Die Sparziele sollen nun heruntergeschraubt werden. Das Papier der spanischen Ratspräsidentschaft sieht vor, bis 2030 rund 15 bis 20 Prozent und bis 2035 bis zu 25 Prozent des Primärenergieverbrauchs einzusparen (im Vergleich zu 2020). Die genauen Vorgaben sollen noch vor den Europawahlen im kommenden Jahr festgelegt werden, und die Umsetzung wird in den Händen der 27 EU-Mitgliedsstaaten liegen.

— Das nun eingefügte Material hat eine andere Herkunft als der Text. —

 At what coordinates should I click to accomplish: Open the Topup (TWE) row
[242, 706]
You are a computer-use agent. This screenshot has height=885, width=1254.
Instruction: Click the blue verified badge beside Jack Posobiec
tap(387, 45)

Die Abschwächung der EU-Gebäuderichtlinie verdeutlicht, wie politische Verhandlungen und der Einfluss einzelner Mitgliedsstaaten die Richtung von Gesetzesvorhaben beeinflussen können. Während einige die Entscheidung als notwendige Flexibilität und Vermeidung übermäßiger Belastungen für Hausbesitzer begrüßen, gibt es auch Kritik, die eine verbindliche Sanierungspflicht als dringend erforderlich ansieht, um die Bau- und Handwerksbranche zu unterstützen und die Energiesparziele zu erreichen. Die genaue Umsetzung und Auswirkungen dieser Entscheidung werden in den kommenden Jahren sorgfältig beobachtet werden müssen.